Factor of vegetation
The vegetation is another factor that is taken into account when zoning pastures in the Alps. Grazing animals are usually allowed to graze in areas where the vegetation is abundant, but they are not allowed to graze in areas where the vegetation is scarce. This is done to ensure that the vegetation is not overgrazed, and the natural environment is preserved.
Factor of water sources
Water sources are also an essential factor that is considered when zoning pastures in the Alps. Grazing animals require access to water, and therefore, they are only allowed to graze in areas where water sources are present. The location of water sources is also taken into account when zoning is done. Good zoning usually ensure that grazing animals do not cause any contamination to the water sources.

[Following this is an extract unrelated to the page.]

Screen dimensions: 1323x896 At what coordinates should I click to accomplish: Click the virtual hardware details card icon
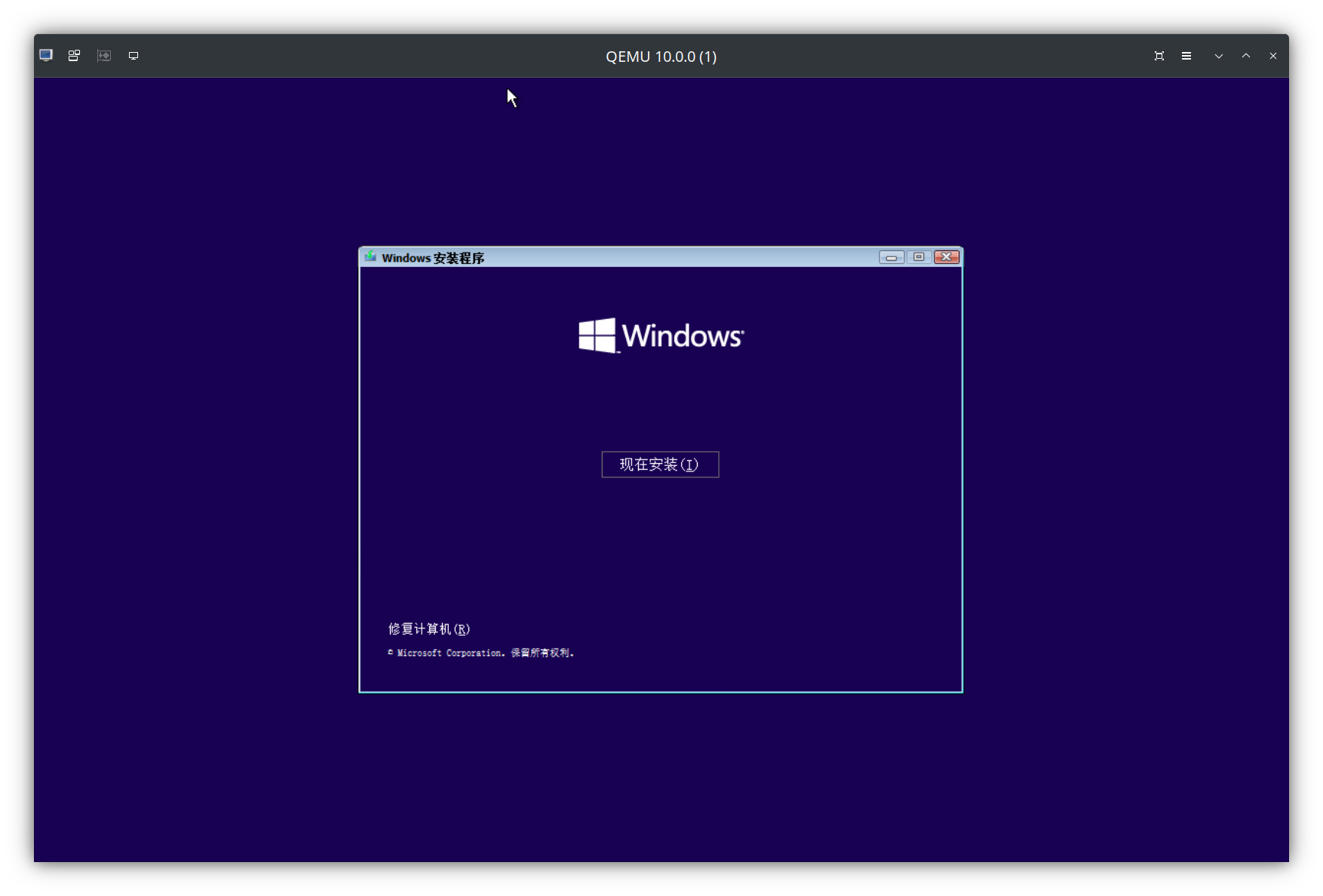103,55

Example of pasture zoning in Alps
Zoning description of the mountain zones and potential tree line in the Sölktäler Nature Park in Austria.

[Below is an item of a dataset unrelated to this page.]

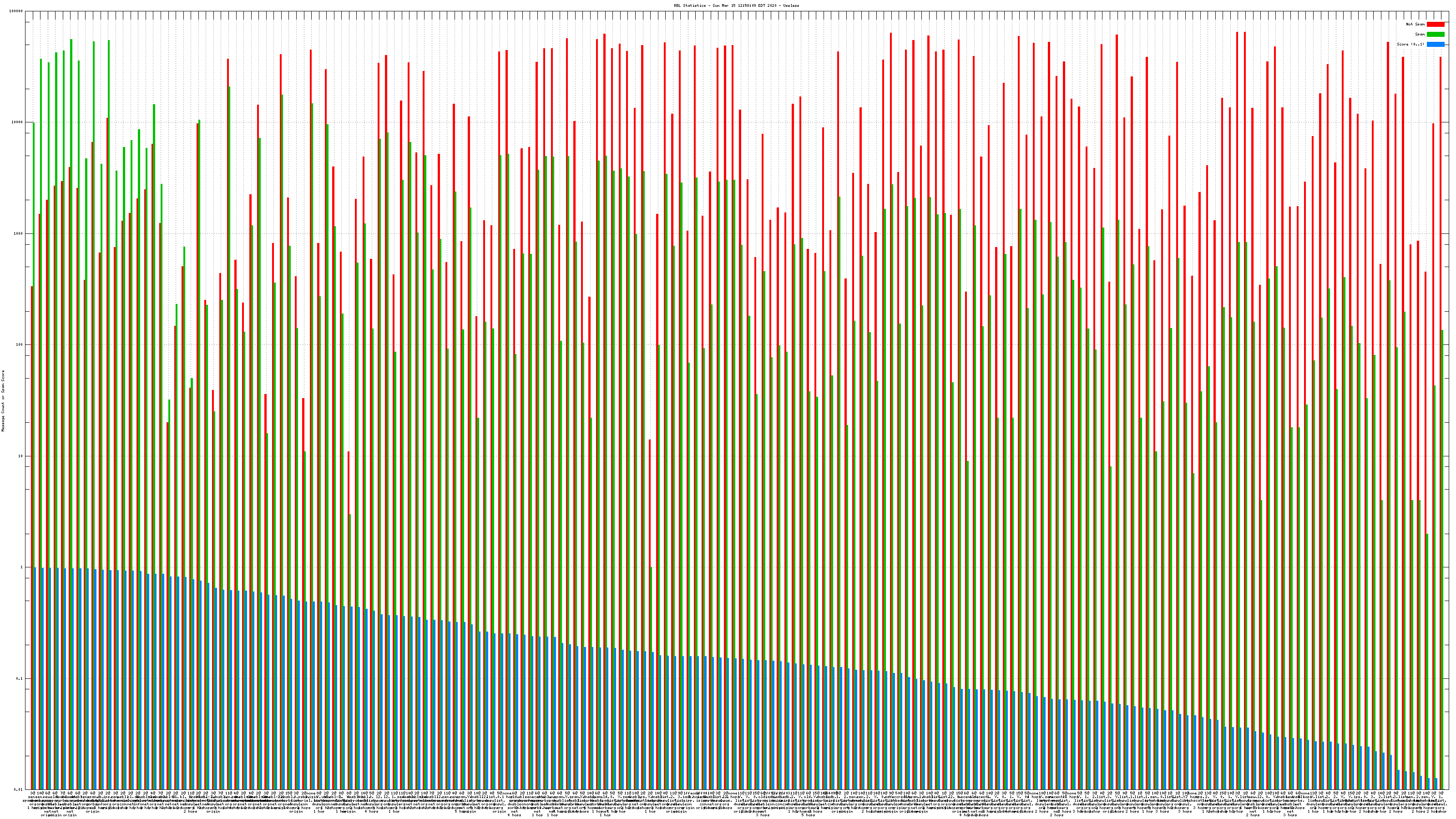Click the leftmost blue score bar
1456x819 pixels.
(x=35, y=678)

The Sölktäler Nature Park is located in the Enns valley in the Austrian state of Styria. The park covers an area of 270 square kilometres and includes several mountain ranges and valleys.
In terms of mountain zones, the Sölktäler Nature Park includes several distinct zones, ranging from the valley floor to the high alpine zone. These zones include:
- The foothills and mountain zone: This zone includes the valley bottom and the foothills of the surrounding mountains.
- The subalpine zone: This zone is located above the valley floor and includes forests of spruce and pine trees, as well as alpine meadows.
- The alpine zone: This zone is located above the subalpine zone and includes rocky peaks, glaciers, and snowfields.
In terms of the potential timberline, it varies depending on the specific location and slope aspect. Generally, the timberline in the Sölktäler Nature Park is between 1700 and 2100 meters above sea level. However, this can vary based on factors such as slope aspect, soil type, and exposure to wind and weather.
The grazing in the Alps has very long tradition. For millennia it was the main way to provide livelihood for local people. This activity was important part of the local people daily life.
The zoning process in the Alps takes into account several factors such as altitude, slope, vegetation, and the presence of water sources. Grazing animals are usually only allowed to graze in areas that are suitable for their survival and where they cause minimal harm to the natural environment. The zoning of pastures in the Alps is a complex process, and can ensure that the alpine region is preserved for future generations.
The zoning of pastures in the Alps is a crucial process that is done to ensure the sustainable use of alpine pastures.